Freedom Now

Ken Blackwell

7/31/2008 12:01:00 AM - Ken Blackwell

Nancy Pelosi wants to the save the planet. That was the House speaker's answer to why she is not allowing a vote on expanding domestic oil drilling. Unfortunately, Americans' need for an ambitious long-term plan for energy independence is placing a damper on the speaker's planet-saving pursuits.

The energy issue is taking center stage for the public, and the call for a decade-long national mobilization. If this issue is forced to the next level, Senator McCain might win the White House and Republicans might avoid another election year rout.

First, Mr. McCain must outline an ambitious - Kennedy to the moon ambitious - energy plan aimed at transforming America from an energy importer to an energy exporter.

He should start with the obvious. Only conventional sources can address America's short-term energy needs. The nation has the infrastructure to use coal, oil, and natural gas, and all it needs is additional supply.

Critics of expanded domestic exploration say it will not address the nation's immediate needs because the benefits won't be seen for 10 years. Not true. There are dormant drilling facilities already in place that could yield oil in less than one year and some locations would yield oil in three. And both the outer continental shelf and shale rock could begin yielding oil in five to seven years.

America should not be importing 70% of its oil, much of it from countries that don't have our interests at heart. With at least 900 billion barrels of recoverable oils reserves - several times the known oil reserves on the Arabian Peninsula - it does not have to.

Coal is another energy source available right now. I married into a family of coal miners. The nation has the world's largest coal deposits, and can recover it quickly. Recent advances in clean coal technology make it increasingly attractive and can radically cut pollution, and further advances hold promise for making coal power completely clean.

Mr. McCain and Republicans need a future-oriented focus. The goal should be to change our economy and our energy sector.

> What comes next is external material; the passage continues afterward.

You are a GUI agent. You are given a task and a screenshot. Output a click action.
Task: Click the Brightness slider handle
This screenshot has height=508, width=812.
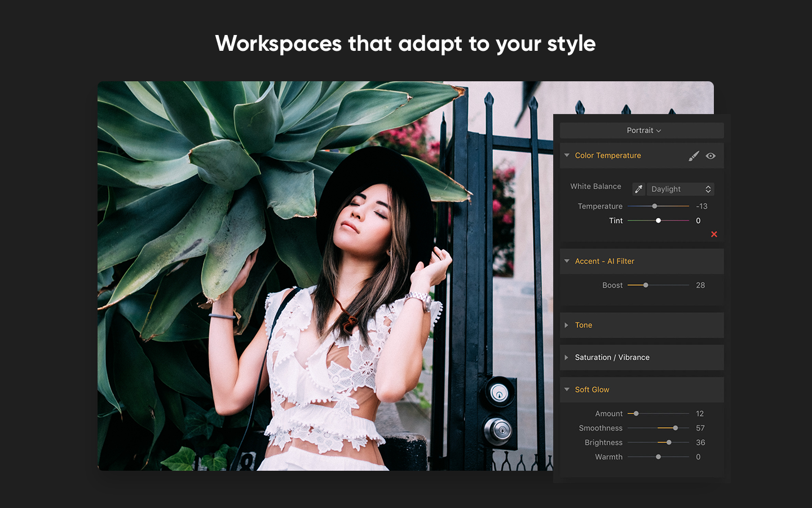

The cost of solar power production is dropping, and solar power is on the rise. Many have seen T. Boone Pickens's Fox News Channel commercials promoting windmills. There are other sources such as the ocean tides and geothermal power. But right now all of these renewable, clean sources only account for perhaps 4% of our nation's energy. Mr. McCain needs to push for a tenfold increase in the amount of power we get from these clean sources over perhaps the next decade.

And then there is nuclear energy. Eco-friendly France gets 70% of its power from nuclear sources, while America gets 20% from it. Nuclear power is safe, and generates staggering amounts of energy. We need to double or triple the amount of power we get from nuclear energy.

Democrats are handing Republicans an issue that could decide the election. Now 75% of Americans favor immediately drilling here in America and 71% favor offshore drilling, according to a Fox News opinion poll. Americans reached a tipping point at $4 a gallon for gasoline, and we'll see $5 soon enough. Yet Mrs. Pelosi and Senator Majority Leader Reid are refusing to allow a vote.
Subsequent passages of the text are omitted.